In the domain of learning and development, which is the world I live in, how to questions are debilitating. If I simply asked myself ‘how to’ continue to run training virtually when many of the trainings were done in person, I may run the risk of taking the version of what I did before, and making a literal translation to an online platform. How to is important, but before I can determine how to run a training that was conducted in-person to now doing it virtually, I need to start with why: why am I running this training now – is this training still valuable? If the answer is yes, then, I need to ask, what is the value of being together on a zoom call for example, versus pre-recording? What scenarios would be most efficient, most impactful, and most effective? Once I understand the available options, I can move into the ‘how to.’ And, in this case, I need to be open to update and change just like the iterations of the drawing on the old sheet of paper. My trainings have to be approached in ways I do not feel the pressure to meet perfection but rather that I aim for the next best version, until I know better. This creates freedom but also demands a willingness to erase, and start again, that can be quite confronting if we like to plan too much ahead or spend too many hours perfecting a project. I remember that feeling when I had to erase a shoe I had drawn on that overused sheet of paper that felt could not be improved upon. I was wrong. The next one was much better – a lesson I will never forget.

And this takes me to the second part of the drawing analogy – while the why and the what questions offer an opening or a blank slate, the freedom to re-iterate over and over again is a metaphor to the old lines I can hardly see from the erased drawing, but visible enough to serve as reminders of what went well, and what needs to change. Organizations that are conducting continuous ‘pulse-check’ surveys are benefiting from this crisis more than others because they can quickly check what needs to be re-iterated further. Data is fundamentally important in helping companies measure success and it can be done on a continuum.

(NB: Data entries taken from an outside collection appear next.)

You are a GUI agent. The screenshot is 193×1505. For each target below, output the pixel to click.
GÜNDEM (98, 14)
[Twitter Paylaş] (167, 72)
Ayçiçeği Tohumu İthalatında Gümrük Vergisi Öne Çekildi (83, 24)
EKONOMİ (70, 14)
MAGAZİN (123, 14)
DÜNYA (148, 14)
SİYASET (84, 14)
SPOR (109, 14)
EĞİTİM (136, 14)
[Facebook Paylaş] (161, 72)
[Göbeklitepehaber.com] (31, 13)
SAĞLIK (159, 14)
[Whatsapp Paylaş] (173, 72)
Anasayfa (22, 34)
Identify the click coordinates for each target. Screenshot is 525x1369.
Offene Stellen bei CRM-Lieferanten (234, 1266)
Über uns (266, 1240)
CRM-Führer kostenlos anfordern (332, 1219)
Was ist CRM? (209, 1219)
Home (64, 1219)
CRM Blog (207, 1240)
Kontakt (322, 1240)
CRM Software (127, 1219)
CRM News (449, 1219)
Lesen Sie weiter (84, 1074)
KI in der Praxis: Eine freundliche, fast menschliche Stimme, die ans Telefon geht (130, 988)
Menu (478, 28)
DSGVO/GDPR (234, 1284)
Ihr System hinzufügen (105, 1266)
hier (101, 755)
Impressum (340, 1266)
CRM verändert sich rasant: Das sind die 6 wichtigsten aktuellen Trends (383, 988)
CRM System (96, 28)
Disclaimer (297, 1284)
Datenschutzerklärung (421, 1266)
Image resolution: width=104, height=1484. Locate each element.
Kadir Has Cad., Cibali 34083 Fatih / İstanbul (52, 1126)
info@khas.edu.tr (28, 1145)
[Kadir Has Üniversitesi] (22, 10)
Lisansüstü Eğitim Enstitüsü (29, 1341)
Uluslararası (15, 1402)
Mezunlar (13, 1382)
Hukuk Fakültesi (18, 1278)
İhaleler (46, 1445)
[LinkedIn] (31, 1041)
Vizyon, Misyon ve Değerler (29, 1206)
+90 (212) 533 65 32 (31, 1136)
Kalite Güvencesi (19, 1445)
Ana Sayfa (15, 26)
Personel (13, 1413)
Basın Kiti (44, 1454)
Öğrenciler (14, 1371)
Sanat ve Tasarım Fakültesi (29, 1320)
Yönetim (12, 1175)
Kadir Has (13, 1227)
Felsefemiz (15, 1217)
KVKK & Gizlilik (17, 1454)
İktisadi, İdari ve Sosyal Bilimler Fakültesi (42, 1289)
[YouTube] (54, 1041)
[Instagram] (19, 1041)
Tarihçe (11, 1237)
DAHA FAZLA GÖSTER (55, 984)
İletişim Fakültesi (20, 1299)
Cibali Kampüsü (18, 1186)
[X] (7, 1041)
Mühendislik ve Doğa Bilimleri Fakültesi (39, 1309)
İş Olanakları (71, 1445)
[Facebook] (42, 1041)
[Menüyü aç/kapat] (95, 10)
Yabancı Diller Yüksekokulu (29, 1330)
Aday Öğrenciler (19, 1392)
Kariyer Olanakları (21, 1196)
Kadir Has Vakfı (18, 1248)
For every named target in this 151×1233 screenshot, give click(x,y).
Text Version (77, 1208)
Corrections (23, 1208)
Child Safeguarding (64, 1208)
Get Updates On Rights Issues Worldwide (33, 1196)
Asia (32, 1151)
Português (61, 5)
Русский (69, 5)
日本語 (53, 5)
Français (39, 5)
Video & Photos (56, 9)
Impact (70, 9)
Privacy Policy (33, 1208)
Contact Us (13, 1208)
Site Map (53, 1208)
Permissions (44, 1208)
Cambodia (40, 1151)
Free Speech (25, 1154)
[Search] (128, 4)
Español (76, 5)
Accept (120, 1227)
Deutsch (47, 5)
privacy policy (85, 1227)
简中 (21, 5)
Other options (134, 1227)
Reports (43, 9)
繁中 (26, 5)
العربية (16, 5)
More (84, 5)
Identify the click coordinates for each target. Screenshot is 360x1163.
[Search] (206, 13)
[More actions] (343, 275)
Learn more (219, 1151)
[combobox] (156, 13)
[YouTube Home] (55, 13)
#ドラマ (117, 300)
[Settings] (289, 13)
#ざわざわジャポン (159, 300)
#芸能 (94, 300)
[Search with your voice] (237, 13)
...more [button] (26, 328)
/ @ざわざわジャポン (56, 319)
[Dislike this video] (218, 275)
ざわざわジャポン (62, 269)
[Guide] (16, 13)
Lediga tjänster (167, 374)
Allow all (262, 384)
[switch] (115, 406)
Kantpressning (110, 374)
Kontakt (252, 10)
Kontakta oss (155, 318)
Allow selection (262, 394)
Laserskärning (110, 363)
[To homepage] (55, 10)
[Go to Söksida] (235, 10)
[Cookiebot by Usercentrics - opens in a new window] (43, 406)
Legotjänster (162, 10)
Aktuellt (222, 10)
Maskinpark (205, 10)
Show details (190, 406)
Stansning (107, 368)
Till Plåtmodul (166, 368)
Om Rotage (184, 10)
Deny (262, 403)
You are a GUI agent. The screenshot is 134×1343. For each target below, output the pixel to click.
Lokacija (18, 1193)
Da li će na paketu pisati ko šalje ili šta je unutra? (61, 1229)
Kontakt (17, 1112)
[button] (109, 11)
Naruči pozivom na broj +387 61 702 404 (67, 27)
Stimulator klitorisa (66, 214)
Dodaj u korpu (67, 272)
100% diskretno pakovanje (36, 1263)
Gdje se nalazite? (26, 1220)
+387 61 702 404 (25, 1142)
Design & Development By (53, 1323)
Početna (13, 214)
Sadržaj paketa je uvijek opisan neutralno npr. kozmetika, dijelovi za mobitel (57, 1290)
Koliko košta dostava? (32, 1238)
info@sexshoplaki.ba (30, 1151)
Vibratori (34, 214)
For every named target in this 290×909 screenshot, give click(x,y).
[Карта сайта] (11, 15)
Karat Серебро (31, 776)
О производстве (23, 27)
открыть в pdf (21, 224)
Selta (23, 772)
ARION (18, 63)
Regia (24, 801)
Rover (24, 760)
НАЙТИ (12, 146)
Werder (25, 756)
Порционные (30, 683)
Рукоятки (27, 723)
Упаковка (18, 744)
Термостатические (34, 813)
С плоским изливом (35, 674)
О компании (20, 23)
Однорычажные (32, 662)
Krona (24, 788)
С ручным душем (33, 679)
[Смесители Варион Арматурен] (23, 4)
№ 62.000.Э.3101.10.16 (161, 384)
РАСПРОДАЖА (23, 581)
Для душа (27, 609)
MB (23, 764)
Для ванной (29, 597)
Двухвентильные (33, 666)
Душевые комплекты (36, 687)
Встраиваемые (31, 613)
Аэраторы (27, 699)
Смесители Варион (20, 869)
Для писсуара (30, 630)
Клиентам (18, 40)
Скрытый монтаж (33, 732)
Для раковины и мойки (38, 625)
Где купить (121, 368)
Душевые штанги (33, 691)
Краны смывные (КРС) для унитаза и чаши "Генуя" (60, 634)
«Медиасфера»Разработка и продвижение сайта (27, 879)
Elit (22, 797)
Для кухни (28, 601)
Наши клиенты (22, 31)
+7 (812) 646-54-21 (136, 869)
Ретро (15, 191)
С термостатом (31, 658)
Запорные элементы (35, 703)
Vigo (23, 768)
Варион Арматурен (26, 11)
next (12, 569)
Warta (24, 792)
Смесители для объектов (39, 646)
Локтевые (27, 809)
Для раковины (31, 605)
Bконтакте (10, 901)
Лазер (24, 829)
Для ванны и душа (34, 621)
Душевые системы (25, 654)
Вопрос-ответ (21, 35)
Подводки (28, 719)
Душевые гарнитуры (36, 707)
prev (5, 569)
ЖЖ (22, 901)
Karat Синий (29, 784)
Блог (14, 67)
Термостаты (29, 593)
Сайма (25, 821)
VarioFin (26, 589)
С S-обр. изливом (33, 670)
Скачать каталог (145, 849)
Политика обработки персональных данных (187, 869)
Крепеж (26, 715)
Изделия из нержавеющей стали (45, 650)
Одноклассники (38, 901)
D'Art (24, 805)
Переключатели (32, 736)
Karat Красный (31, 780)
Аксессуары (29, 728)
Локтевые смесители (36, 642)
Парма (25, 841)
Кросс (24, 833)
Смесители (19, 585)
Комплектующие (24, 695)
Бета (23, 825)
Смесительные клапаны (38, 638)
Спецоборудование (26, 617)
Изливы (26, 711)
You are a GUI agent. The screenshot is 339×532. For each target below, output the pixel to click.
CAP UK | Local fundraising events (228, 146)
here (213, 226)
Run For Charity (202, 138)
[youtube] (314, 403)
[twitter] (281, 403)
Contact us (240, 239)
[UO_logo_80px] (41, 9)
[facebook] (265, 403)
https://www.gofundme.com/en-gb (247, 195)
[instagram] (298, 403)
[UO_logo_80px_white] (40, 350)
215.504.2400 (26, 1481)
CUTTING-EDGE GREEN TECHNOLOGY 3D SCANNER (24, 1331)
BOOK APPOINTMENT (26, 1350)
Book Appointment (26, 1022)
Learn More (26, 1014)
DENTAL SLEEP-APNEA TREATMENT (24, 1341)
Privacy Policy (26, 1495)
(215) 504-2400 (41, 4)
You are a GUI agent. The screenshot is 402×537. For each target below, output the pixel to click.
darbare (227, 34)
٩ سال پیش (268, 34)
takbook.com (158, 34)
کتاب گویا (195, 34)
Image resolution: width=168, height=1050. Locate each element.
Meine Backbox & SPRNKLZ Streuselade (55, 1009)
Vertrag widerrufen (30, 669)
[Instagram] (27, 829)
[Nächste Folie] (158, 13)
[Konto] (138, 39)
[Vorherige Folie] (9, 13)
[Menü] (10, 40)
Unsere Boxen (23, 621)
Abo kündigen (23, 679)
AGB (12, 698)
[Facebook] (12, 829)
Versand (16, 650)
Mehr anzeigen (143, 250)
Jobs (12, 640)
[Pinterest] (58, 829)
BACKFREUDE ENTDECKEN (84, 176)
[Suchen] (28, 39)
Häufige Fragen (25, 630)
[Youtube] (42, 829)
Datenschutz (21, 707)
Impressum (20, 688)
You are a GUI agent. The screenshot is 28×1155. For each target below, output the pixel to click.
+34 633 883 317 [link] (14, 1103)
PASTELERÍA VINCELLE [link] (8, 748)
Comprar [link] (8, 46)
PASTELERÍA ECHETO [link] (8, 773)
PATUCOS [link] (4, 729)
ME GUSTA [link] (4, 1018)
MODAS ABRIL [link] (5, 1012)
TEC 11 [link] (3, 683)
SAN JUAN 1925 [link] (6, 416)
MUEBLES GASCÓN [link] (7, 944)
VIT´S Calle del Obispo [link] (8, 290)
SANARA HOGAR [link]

In other words, leaders can do quick checks throughout this crisis rather than at the beginning and end of specific projects. Crisis are rich with insights. I recently run informal 45 min meetings with our 1-7 years of experience team members and quickly found that we had on the spot opportunities for change. A lot of what I heard from these team members’ current experiences were insightful to help me improve our coaching, mentoring, and talent development strategies. I had to be willing to accept that a lot of the efforts we pushed forward earlier in the year were no longer serving their original purpose and we had to make some changes. Obviously, a willingness to act on the data we collect is just as important as collecting the data itself. We have to erase the old lines completely, but be equally willing to roll up our sleeves to start, again, and again, and again.

By the way, this is all relevant at an individual level too. If you run your own business, or if you are now on the market looking for another opportunity, frame your questions around what, not how. You will see that a much larger poll of options begin to open up. You can also take personal pulse-checks, and identify personal strategies that are rendering results and those that are not. Be willing to erase, and start again. Aim for speed of learning, not for perfection.

Agility is not a fancy leadership style one needs to get an MBA to understand. In its simplest form, agile leadership is the result of the quality of the questions we ask (from how to why and what), and the speed at which we learn and re-iterate from real data, on any one aspect of our lives and businesses. The data, by the way, needs to come from those directly impacted by the services or systems we are aiming to improve.

This crisis offers all of us what may be the single greatest opportunity for re-imagining and driving deep transformation in this decade, or century. What questions are you asking? What data are you currently using to help you to re-iterate, over and over again?